Ardından kimlik kartımla Litvanya’ya geri dönebileceğimi söylediler. Bu bana çok mantıksız geldi ve seyahat ettiğim otobüs şirketine sorması için Litvanya’daki arkadaşımla Facebook’tan iletişim kurdum. Otobüs şirketi kimlik kartımla seyahat edemeyeceğimi söyledi. Bir yandan ailem çok korkmuştu ve benim hemen Litvanya’ya geri dönmem için ısrar ediyorlardı. İlk defa başıma kapkaç olayı geliyordu üstelik yurtdışında. Otelden Ankara’daki Büyükelçiliği aradım. Onlar bana Berlin’deki Türk Konsolosluğunun geçici pasaport verebileceklerini söyledi ve onlarla bağlantı kurdular. Böylece geçici pasaport alabildim. Stresli iki günün ardından geri kalan üç günümü gezip muhteşem yerler görerek geçirdim tabi fotoğraf çekemeden 🙁 Berlin maceram böylece bitmiş oldu.

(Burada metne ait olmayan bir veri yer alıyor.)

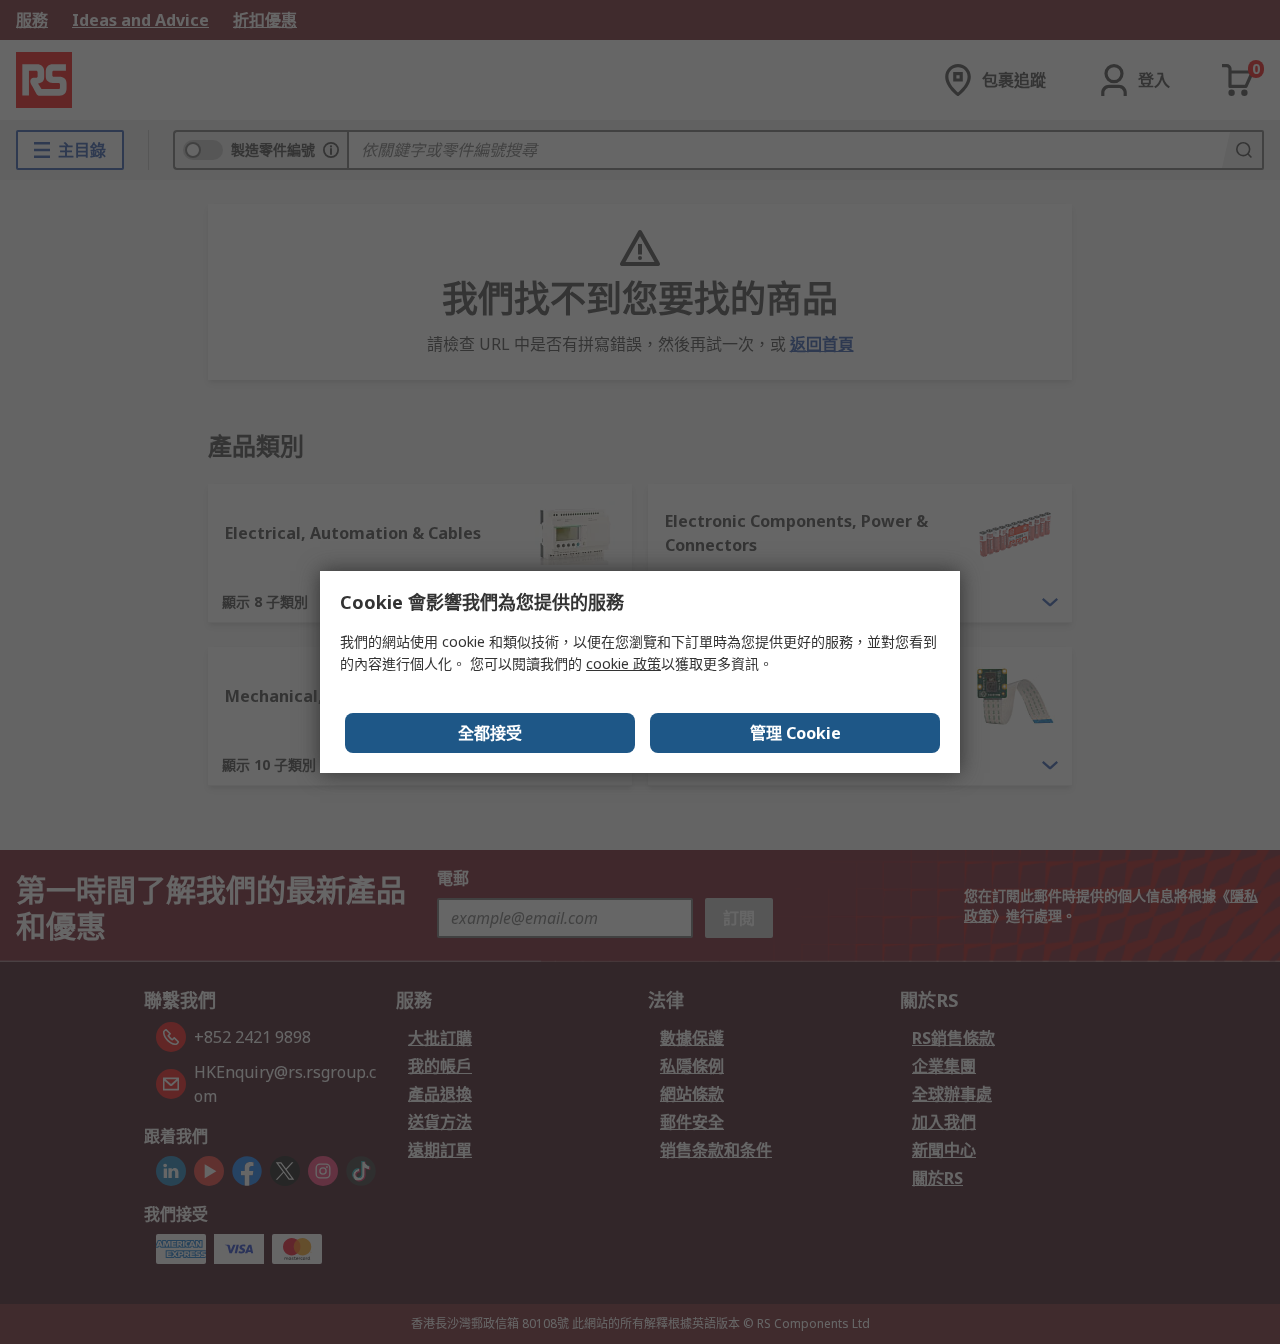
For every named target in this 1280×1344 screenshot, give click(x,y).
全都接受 (490, 733)
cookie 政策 (623, 663)
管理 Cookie (795, 733)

Avrupa Gönüllü Hizmeti’m boyunca işyerinde sorun yaşadığım çocuklar oldu danışmanım ve çalışanlar ve tabi arkadaşlarım bu sorunları çözmeme yardımcı oldular. Çünkü çalıştığım çocukların hepsi fakir ve sorunlu ailelerin çocuklarıydı ve dolayısıyla her zaman iyi huylarında olmuyorlardı. Ama oradaki çocukların bazılarının nasıl iyi bir şekilde değiştiğini gördükçe yaptığım işle bir kez daha gurur duydum. Özellikle son zamanlarda gençlik merkezine katılan hırçın yaptığım her oyunu bozan başlangıçta beni sevmeyen ama daha sonra iyi anlaştığım beraber oyunlar oynadığım çocuğun işyerinde son günümde nasıl ağladığını gördüğümde çok duygulandım ve iş yerinde veda partisinde nerdeyse çalışanlar dahil olmak üzere bütün çocukların gözleri yaşla doldu ve ben bu yeni aileme veda etmek zorunda olduğum için hıçkıra hıçkıra ağladım. Kaygılı başladığım bu serüven edindiğim güzel tecrübeler ile ve tanışmış olduğum güzel insanların özlemi ile ülkeme geri döndüm.